* **Extracted text**:
···

Friday, December 9, 2011

Part 13 - Insufficient data does not compute.

(This is part 13 in a series of 16 posts about IT leadership in higher education titled Everything I Need to Know about IT Management I Learned from Star Trek. See Part 0 - Introduction for the full list.)


Although insufficient data does not compute, a key management lesson from Star Trek is that often you must make decisions with insufficient data. You can’t move forward if you don’t make decisions. You will never have all the information, so you need to make decisions with enough information. Insufficient data may not compute, but as a leader, usually that is all you have to work with and you need to make the best of it.

The trick is to understand what is “enough”. As IT folks we are rational and logical so it is hard to make major decisions without all the data. For example, at my university we completed a brand new state-of-the-art data centre. Development of the business case was a challenge because it was a multi-million dollar decision. The existing data centre was out of space, power, and air conditioning because of explosive growth in research computing. Yet we wanted to develop a computing facility to attract new researchers to meet the university’s mission.

···

* **Records shown**:
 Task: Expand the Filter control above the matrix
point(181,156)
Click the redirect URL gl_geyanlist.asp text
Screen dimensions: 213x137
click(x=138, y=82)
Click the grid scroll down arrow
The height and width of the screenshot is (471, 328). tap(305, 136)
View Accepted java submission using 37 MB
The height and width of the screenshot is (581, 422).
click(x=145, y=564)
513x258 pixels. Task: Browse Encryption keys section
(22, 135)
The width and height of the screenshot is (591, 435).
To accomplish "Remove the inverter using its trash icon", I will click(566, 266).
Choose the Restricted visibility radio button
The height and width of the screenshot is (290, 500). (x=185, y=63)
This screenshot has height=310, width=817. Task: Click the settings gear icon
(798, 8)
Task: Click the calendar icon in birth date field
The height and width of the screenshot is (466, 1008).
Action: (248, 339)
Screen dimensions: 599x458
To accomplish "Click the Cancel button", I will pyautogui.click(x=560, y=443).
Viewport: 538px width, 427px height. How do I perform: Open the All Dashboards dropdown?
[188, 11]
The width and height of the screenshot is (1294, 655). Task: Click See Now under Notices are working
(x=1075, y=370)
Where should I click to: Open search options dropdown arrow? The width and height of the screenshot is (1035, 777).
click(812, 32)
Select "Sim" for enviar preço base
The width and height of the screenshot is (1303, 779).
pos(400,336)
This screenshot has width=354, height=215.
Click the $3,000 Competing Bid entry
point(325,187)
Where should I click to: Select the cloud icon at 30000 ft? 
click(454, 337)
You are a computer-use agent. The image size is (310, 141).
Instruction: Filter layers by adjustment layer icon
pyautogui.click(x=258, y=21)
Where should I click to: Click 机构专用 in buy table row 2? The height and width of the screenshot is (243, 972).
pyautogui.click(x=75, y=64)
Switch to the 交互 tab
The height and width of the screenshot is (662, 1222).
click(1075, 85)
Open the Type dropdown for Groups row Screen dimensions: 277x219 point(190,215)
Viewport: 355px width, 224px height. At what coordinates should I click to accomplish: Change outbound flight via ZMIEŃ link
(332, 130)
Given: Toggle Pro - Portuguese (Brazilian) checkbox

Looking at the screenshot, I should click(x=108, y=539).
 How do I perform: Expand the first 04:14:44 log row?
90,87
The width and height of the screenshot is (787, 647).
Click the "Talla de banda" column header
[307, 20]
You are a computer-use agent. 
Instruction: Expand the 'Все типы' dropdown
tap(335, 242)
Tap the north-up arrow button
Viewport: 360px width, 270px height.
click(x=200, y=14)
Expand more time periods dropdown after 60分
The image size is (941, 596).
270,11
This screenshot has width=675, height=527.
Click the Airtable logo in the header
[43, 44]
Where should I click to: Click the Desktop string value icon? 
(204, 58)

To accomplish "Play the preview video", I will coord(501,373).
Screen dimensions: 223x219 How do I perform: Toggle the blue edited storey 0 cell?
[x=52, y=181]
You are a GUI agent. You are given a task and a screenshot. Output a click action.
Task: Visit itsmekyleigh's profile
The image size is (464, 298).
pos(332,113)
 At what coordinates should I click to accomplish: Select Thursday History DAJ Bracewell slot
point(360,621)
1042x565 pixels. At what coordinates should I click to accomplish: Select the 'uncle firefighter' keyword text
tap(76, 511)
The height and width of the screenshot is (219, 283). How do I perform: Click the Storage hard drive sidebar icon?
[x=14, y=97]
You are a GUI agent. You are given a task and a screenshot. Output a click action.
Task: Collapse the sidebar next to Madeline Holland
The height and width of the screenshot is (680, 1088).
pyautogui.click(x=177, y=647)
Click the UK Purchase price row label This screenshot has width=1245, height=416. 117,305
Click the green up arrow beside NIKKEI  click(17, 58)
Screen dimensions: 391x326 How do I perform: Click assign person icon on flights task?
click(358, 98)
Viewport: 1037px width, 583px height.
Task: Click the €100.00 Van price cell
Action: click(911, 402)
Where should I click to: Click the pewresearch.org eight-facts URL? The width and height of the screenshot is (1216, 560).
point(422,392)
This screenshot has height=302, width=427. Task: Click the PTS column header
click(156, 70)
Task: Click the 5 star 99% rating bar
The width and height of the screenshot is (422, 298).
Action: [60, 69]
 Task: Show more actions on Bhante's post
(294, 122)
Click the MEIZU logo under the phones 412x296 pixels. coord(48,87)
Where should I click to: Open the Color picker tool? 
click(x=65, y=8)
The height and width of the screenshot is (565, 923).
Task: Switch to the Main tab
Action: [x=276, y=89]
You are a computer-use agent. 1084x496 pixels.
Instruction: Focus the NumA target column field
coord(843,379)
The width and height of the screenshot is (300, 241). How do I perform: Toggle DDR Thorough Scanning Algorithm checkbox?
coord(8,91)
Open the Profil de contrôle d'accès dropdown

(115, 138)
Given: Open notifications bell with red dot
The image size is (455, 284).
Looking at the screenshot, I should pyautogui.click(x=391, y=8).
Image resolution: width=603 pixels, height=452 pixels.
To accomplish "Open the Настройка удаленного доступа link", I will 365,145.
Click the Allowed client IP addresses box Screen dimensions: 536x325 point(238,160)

···

* **The problem**: Continue the blog post about making IT management decisions with insufficient data from the point where it stops.

* **Task answer**:
Before we could proceed, the board had two questions. First, why did we need a new data centre? Second, how big should it be? “Why” was easy. We had all the facts about why our existing data centre was too small. We drove the point home by giving the board a tour of the old data centre before we asked for any money. After the tour the board chair, who was non-technical, came out and was quite surprised. She said to me “I thought I just turned on my computer in the morning and it all just worked. I didn’t realize we needed all this. And by the way, it looks like you guys haven’t got anymore room!” That tour made the basic business case an easier sell.

“How big” was much tougher to answer because it was based on future predictions. Forecasting in a university environment has many problems. Research grants vary dramatically from year-to-year, so demand is unpredictable. Over long periods of time fundamental hardware technology requirements change such as mainframes to standalone servers to rack-based blades. Trends such as virtualization and cloud computing may dramatically alter what currently looks like a continuous growth curve.

With all that variability, our best guess said we needed about 5,000 sq. ft. over 5 years based on trends. After that, all bets were off. There is no way we had enough information to draw any conclusions past that time frame. But we didn’t want to build another data centre 5 years from now. So we did not have an air tight forecast. We decided to build a 10,000 sq. ft. building with one-half built as a data centre. The second half was setup as warehouse space that could be converted as needed to a data centre.

The result: in 9 months we filled 35% of the data centre. At that rate the built-out half of the data centre will be completely filled in 3 years, not 5 years! Because we included the additional warehouse space we have a contingency built in to handle what will likely be an overflow sooner rather than later.

We did not have all the information, it was a multi-million dollar decision, and we moved forward without being paralyzed by indecision. Based on the current utilization rate, we are glad we did. If we had not made a decision we would have lost significant amounts of research funding.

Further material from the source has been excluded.